The propriety of appealing to revelation in public debate is a complex issue. On the one hand, it seemingly does no harm as long as all participants are free to follow reason and conscience. Moreover, what one person affirms on the basis of revelation, another person may accept on the basis of reason or of personal intuition; such an exchange is particularly easy to imagine in the area of moral inquiry. On the other hand, if the ultimate criterion in scholarly disputation is reason, then publicly claiming prior authority for revelation is a breach of ethics and is rightly reprehended by secular scholars.

In any case, Marsden too casually assumes that Christians can always make a rational case for beliefs they regard as revealed. To begin with, it is doubtful that revelation can, even in principle, always be supported by reason. And even if it could, it is doubtful that in the heat of scholarly disputation it always would be. When Christians and non-Christians take part together in intellectual inquiry, revelation is almost bound to be there, just under the surface, as a potential source of trouble.

Marsden characterizes his outlook as Augustinian. Just as Christians should fill a responsible role in earthly affairs even though they are citizens in a transcendental community, the City of God, so they should be "full-fledged participants in the secular academic institutions of the day, yet be free of illusions about those institutions." But the truth may be more radically Augustinian than Marsden grants.
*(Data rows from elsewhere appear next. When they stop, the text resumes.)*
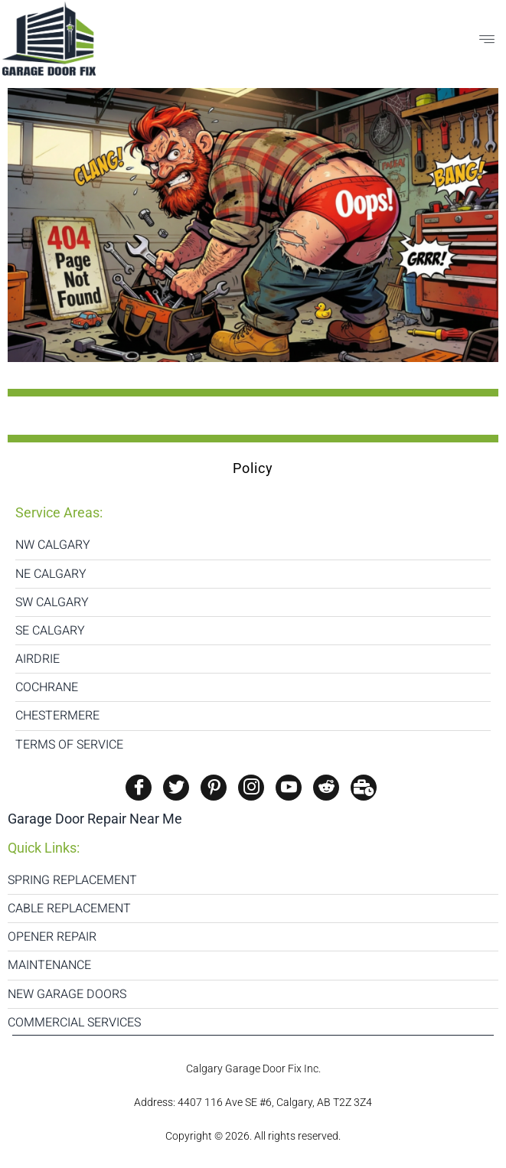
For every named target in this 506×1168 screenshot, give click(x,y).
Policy (253, 468)
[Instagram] (251, 788)
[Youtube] (289, 788)
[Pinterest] (214, 788)
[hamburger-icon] (487, 40)
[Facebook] (139, 788)
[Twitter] (176, 788)
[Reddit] (326, 788)
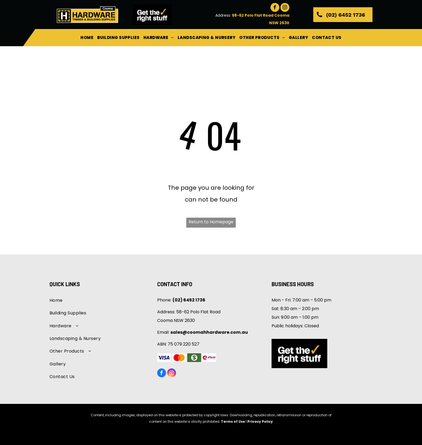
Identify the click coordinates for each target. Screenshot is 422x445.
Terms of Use (233, 421)
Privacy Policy (260, 421)
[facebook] (274, 8)
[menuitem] (87, 37)
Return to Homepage (211, 222)
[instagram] (284, 8)
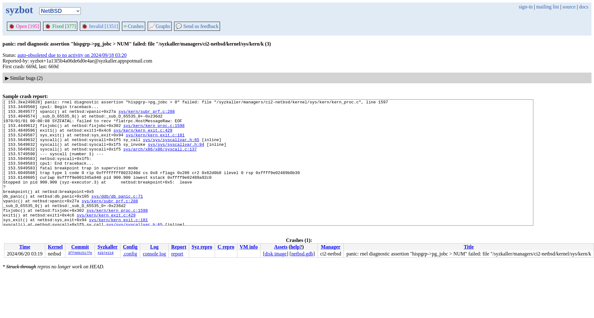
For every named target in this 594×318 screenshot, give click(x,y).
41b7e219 (105, 253)
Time (24, 246)
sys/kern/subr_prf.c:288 (146, 114)
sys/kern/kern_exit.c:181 (155, 142)
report (177, 253)
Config (130, 246)
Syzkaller (107, 246)
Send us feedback (197, 26)
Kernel (55, 246)
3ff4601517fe (80, 253)
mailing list (547, 6)
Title (469, 246)
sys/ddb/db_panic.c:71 (117, 216)
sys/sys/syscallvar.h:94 (176, 153)
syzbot (19, 9)
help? (296, 246)
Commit (80, 246)
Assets (281, 246)
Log (154, 246)
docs (583, 6)
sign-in (525, 6)
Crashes (134, 26)
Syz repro (202, 246)
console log (154, 253)
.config (130, 253)
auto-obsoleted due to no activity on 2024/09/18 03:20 (72, 55)
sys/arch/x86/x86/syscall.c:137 (160, 159)
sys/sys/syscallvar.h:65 (171, 148)
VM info (249, 246)
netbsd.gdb (302, 253)
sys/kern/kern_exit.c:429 (142, 137)
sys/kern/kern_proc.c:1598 (153, 131)
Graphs (159, 26)
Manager (330, 246)
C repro (225, 246)
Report (178, 246)
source (569, 6)
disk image (276, 253)
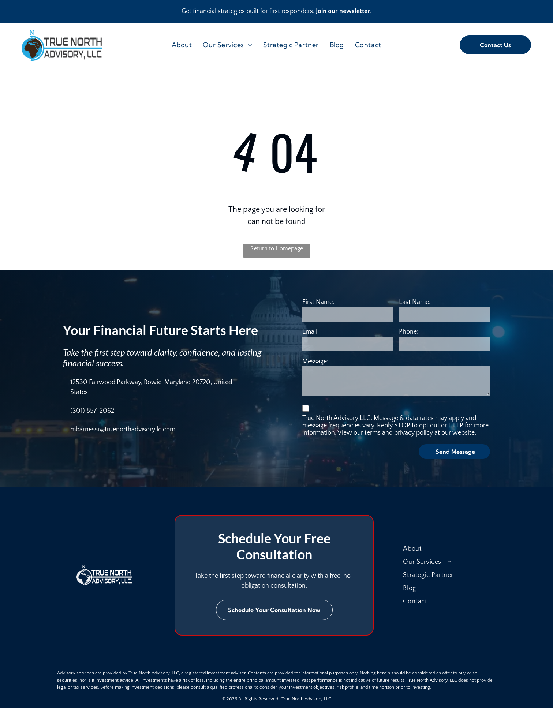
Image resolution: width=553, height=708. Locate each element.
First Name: (318, 302)
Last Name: (414, 302)
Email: (310, 332)
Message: (315, 361)
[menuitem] (182, 45)
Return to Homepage (276, 248)
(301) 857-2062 (92, 411)
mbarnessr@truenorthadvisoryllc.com (122, 429)
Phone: (408, 332)
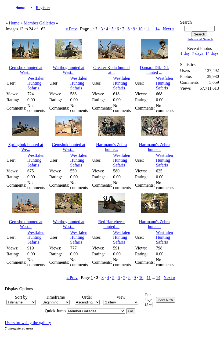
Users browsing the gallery (28, 322)
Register (43, 7)
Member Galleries (39, 23)
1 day (185, 53)
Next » (168, 29)
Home (20, 8)
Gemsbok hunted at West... (25, 70)
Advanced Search (200, 39)
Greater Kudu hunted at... (111, 70)
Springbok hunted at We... (25, 147)
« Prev (71, 29)
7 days (197, 53)
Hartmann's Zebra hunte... (111, 147)
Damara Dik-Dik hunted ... (154, 70)
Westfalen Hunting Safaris (36, 83)
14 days (211, 53)
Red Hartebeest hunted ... (111, 224)
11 (148, 29)
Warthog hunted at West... (68, 70)
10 (140, 29)
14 (157, 29)
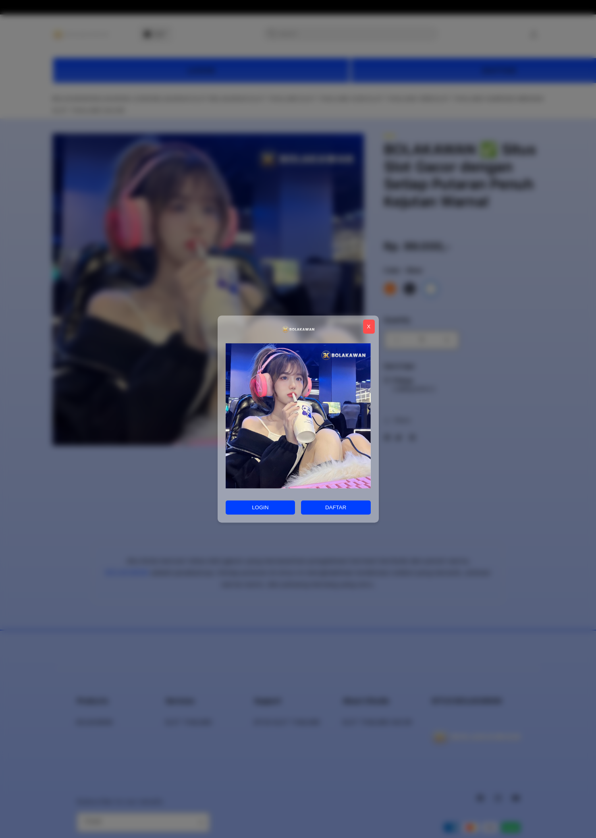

For Augustine, given the tenacity of human wickedness, no earthly city can be expected to realize the form and spirit of the City of God. In like fashion, we probably should not expect the realm of scholarly discourse closely to resemble the kind of truth-seeking dialogue imagined by great religious thinkers such as Martin Buber, and by great secular thinkers such as John Stuart Mill.

Even so, as Augustine would advise, while living on earth we should direct our eyes sometimes toward heaven. The Outrageous Idea of Christian Scholarship is a heavenward glance. The scholarly community, secular and Christian alike, cannot but be the better for it.